> **Exercise**
Please copy every line of the records below that holds the word "Liberec".

(Collected data)

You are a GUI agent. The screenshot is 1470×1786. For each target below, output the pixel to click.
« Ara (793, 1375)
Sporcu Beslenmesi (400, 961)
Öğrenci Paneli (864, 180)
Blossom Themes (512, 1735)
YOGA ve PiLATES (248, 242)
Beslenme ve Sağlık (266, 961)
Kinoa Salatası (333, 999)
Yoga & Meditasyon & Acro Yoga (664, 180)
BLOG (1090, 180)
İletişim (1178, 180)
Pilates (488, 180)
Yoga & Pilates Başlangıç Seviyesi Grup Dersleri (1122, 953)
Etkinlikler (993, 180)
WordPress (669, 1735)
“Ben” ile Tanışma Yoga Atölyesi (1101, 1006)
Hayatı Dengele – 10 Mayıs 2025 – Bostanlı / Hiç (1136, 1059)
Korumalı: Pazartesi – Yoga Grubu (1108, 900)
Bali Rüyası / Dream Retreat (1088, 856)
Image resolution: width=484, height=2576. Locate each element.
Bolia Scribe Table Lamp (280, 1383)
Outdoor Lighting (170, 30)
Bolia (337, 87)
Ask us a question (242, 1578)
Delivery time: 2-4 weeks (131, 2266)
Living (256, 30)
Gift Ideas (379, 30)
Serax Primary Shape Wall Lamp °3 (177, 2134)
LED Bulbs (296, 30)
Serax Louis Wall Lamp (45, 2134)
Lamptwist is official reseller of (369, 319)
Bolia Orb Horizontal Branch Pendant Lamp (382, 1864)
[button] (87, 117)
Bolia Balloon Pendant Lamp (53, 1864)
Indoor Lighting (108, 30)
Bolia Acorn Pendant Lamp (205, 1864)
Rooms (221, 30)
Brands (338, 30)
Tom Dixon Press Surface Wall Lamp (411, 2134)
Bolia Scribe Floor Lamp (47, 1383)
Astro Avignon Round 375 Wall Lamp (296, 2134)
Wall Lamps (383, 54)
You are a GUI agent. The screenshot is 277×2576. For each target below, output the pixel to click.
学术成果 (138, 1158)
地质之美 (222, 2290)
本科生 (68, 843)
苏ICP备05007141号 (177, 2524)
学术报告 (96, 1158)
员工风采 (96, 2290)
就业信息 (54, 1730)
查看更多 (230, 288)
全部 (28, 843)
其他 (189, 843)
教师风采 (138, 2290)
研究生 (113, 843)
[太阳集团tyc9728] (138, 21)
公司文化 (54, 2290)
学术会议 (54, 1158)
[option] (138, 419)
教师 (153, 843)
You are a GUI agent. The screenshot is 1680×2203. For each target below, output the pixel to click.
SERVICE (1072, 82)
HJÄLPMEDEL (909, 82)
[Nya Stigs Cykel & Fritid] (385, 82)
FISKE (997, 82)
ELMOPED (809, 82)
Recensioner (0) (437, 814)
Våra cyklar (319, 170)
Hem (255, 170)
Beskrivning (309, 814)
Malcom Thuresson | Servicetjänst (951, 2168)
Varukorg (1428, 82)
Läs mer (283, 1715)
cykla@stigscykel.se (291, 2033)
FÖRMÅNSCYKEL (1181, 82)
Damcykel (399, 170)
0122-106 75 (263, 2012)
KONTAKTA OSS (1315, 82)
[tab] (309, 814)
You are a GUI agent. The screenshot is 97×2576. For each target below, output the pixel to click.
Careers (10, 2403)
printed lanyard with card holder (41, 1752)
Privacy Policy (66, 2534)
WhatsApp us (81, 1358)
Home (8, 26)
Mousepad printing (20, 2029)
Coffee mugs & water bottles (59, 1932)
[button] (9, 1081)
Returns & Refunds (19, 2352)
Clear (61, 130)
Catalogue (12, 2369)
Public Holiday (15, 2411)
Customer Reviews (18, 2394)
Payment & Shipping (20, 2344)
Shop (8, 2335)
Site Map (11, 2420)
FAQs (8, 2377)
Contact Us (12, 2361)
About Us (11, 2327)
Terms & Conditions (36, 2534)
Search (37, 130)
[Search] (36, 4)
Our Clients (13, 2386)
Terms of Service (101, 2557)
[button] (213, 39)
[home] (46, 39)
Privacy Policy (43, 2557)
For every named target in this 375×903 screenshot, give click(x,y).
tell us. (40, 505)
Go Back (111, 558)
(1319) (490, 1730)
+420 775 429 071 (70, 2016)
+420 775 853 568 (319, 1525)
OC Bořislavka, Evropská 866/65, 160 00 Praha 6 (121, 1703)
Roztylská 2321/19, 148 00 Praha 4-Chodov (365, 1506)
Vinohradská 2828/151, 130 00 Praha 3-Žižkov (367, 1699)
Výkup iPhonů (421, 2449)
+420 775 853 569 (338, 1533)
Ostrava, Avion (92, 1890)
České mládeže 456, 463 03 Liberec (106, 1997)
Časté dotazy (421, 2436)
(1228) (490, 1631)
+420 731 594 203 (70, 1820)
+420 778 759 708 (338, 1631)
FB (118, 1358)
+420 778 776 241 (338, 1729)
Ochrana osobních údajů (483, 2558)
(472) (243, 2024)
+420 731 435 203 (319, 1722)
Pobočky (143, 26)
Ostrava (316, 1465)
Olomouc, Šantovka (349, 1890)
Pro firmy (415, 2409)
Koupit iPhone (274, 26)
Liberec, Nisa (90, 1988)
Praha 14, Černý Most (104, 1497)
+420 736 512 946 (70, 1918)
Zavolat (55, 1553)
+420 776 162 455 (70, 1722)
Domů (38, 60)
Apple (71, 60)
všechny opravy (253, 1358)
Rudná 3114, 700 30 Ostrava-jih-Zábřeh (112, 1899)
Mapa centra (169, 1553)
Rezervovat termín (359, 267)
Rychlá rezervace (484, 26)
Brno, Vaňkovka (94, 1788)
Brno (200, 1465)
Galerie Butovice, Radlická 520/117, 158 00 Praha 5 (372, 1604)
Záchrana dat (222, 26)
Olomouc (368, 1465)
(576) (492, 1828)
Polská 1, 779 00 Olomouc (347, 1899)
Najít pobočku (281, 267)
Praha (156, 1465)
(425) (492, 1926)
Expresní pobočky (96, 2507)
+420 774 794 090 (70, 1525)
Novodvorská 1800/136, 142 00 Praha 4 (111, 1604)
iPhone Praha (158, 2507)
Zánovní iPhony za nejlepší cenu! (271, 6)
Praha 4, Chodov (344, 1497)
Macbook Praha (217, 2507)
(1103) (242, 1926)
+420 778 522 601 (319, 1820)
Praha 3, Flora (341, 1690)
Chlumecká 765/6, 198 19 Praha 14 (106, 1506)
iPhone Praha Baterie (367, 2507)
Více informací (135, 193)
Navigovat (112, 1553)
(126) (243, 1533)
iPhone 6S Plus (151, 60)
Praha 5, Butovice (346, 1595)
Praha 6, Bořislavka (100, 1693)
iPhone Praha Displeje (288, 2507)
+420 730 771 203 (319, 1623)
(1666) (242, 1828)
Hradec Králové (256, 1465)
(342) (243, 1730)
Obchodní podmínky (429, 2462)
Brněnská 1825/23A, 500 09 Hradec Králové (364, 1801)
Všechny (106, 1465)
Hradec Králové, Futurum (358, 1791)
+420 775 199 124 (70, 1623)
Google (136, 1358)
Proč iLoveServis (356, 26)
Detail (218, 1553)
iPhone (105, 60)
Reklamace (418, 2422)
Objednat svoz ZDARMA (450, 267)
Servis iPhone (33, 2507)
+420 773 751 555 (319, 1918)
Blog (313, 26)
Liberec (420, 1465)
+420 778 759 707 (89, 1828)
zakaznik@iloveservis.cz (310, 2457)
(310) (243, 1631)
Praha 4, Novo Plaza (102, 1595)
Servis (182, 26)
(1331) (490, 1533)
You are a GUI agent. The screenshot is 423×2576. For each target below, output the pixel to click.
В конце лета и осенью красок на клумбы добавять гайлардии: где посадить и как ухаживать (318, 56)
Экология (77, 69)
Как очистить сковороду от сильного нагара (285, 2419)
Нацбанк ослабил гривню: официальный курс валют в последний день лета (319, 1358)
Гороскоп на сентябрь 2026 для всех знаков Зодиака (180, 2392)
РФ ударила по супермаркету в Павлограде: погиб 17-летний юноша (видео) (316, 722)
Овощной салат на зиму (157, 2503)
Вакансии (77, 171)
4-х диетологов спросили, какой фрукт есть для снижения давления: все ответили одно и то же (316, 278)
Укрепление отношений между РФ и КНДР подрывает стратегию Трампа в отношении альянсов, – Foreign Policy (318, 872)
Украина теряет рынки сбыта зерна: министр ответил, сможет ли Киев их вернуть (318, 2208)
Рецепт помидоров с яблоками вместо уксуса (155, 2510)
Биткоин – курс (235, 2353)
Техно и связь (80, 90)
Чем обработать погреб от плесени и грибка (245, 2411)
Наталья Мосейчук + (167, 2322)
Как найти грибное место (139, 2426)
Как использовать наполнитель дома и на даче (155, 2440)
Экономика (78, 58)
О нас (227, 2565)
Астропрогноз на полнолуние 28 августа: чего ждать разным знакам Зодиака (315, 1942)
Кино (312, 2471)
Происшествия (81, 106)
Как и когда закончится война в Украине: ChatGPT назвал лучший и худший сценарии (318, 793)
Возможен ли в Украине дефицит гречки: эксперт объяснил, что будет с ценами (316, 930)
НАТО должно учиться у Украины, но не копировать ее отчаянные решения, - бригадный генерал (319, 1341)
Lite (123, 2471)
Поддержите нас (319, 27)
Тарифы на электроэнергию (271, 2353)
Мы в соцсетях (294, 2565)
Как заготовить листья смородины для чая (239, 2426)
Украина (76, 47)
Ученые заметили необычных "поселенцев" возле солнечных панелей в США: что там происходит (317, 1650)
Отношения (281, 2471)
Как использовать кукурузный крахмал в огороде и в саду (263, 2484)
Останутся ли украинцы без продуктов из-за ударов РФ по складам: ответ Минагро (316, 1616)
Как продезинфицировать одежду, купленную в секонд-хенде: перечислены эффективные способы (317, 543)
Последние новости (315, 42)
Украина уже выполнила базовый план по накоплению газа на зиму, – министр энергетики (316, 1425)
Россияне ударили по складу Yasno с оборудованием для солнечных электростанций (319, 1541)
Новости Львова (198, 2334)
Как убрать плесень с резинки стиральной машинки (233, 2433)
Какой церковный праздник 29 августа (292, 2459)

> **Exercise result**
České mládeže 456, 463 03 Liberec (106, 1997)
Liberec, Nisa (90, 1988)
Liberec (420, 1465)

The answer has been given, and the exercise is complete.